# Hunting other people's horses for them?



## spotty_pony (25 May 2018)

Is there much of a market for this? Particularly interested in the Leicestershire area. My own horse has sadly had to retire from Hunting so for the first Season ever this year I won't have my own horse to Hunt! I am a Freelance Groom/Rider and was lucky enough to have a job where I hunted on a subscription for somebody last season but I realise opportunities like that are few and far between. I just couldn't afford to hire a hireling. I would consider borrowing a horse occasionally if somebody had something they would be happy to lend me but that's something I will look into. 

So I guess what I'm asking is.. is there a market for people wanting to get more mileage/ Hunting experience for their horses which they would be prepared to pay somebody to do? I am happy riding young and green horses too. 

Thanks


----------



## spacefaer (25 May 2018)

You'd have to be good and know what you were doing, if you are suggesting bringing on young or green horses. Are you offering to "make" horses for people (in which case, you would be in demand!) or are you just offering to take them hunting so that you have a day's hunting? Very few people teach horses to hunt properly nowadays, so that service would have some value, but obviously takes a long time to get right.

You'd also have to clarify whether the owner wanted the horse taking at the back on quiet days, or would let you hunt up front..... it's a big responsibility to hunt someone else's horse!

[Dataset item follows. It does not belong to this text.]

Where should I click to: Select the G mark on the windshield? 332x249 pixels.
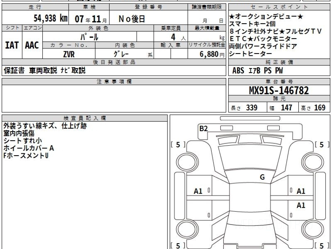(262, 177)
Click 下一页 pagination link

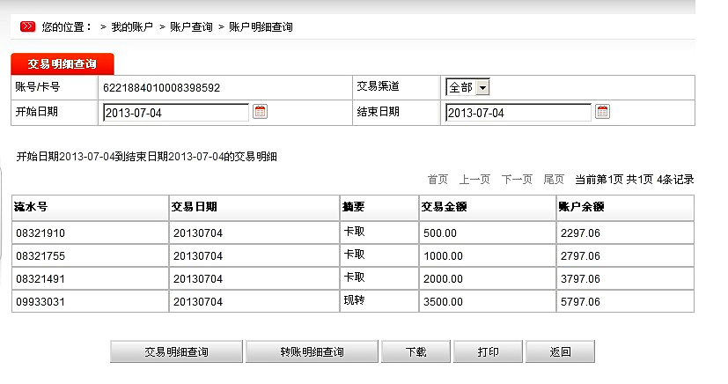pyautogui.click(x=517, y=180)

I would suggest you speak to the Hon Secs of whichever pack you are planning to hunt with. They might be able to give you some help or contacts. Are you planning on taking out a subscription or buying tickets, or are you hoping to hunt off someone else's subscription? I'm sure you know that hunting in Leicestershire is not a poor man's game!! Are you planning on charging the owner for taking the horse out?

You also might like to consider insurance - what happens if the horse you are hunting is damaged on the day you are riding it? Kicked by another horse, caught in wire, breaks down..... will you be insured for that sort of liability or are you relying on the owner having the horse insured?

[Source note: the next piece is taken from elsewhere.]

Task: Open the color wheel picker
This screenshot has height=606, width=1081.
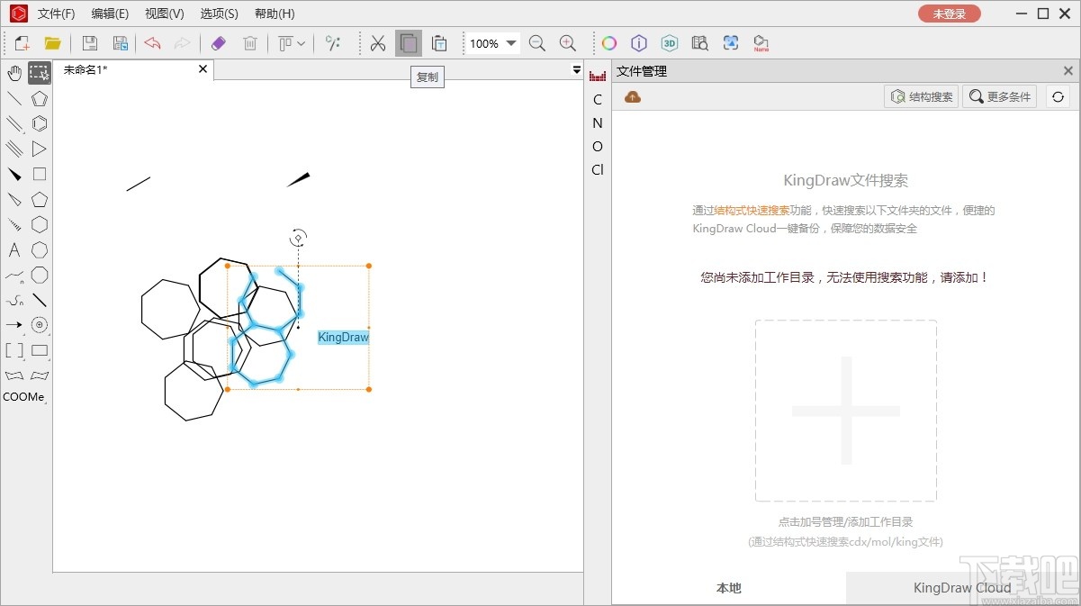Action: [608, 42]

Lots of things to think about tbh.


----------



## Shay (26 May 2018)

Good answer spacefaer.

The service is much less in demand now that Pointers no longer have to hunt in order to qualify.  There is a niche  - perhaps - for someone to ride a horse to develop its education.  But you would need to be very well known within the hunt to pick that up.  I know we do have a couple of folk in our pack who will hunt a new / novice or difficult horse when asked.  But to trust someone with your horse your really have to know that they will treat it well, ride sympathetically etc.

Speaking to the secretaries of the pack you hunted with last year (hopefully local to you) will be a good start.  You'll need hunt references and they will at least be able to confirm your conduct on the field and care for your mount.  Some hireling companies offer an escort service - if there is one near you they might be prepared to employ you for that.  I don't know if your packs do second horses - but there might be scope for a groom to hack the second horse into place and ride the first horse home again.  (Although I accept that is not hunting!)  In the longer term if you can get to the point where you are a member of the hunt that would help.  But in the shorter term I suspect you would need to be a full subscriber.  Hunting on a day ticket - or someone else's subscription - is not likely to endear you.

Top flight insurance is a must.  This isn't a safe sport.  Not only for the horse but for you too as you are self employed.


----------



## Red-1 (26 May 2018)

I think there is a demand for babies or horses who need a corrective lesson, but to do that you would obviously need to be talented. Many years ago I took several for a dealer, had photos etc so the horse had seen hounds and had photos to prove this for adverts.

I have had several offers to hunt client's horses as their instructor/coach/trainer (terminology changes!), but the clients trusted me as we had built up a great relationship. Nevertheless I always turned down their kind offer as the responsibility was too great. It was more a favour to me in their case, when my horse was not able to go.

I do not know your level of riding, but TBH I think that is the market - either a private owner who knows and trusts you and wants to give you a treat, or a naughty/young horse who needs educating. This could be a private owner, in which case it is a huge responsibility, or a dealer where you could prove yourself by riding out for them, and then educating the youngstock. With the dealers I was not paid and did not have separate insurance, but they would simply have written the injury off if anything had happened, and I had 3rd party with my household insurance. 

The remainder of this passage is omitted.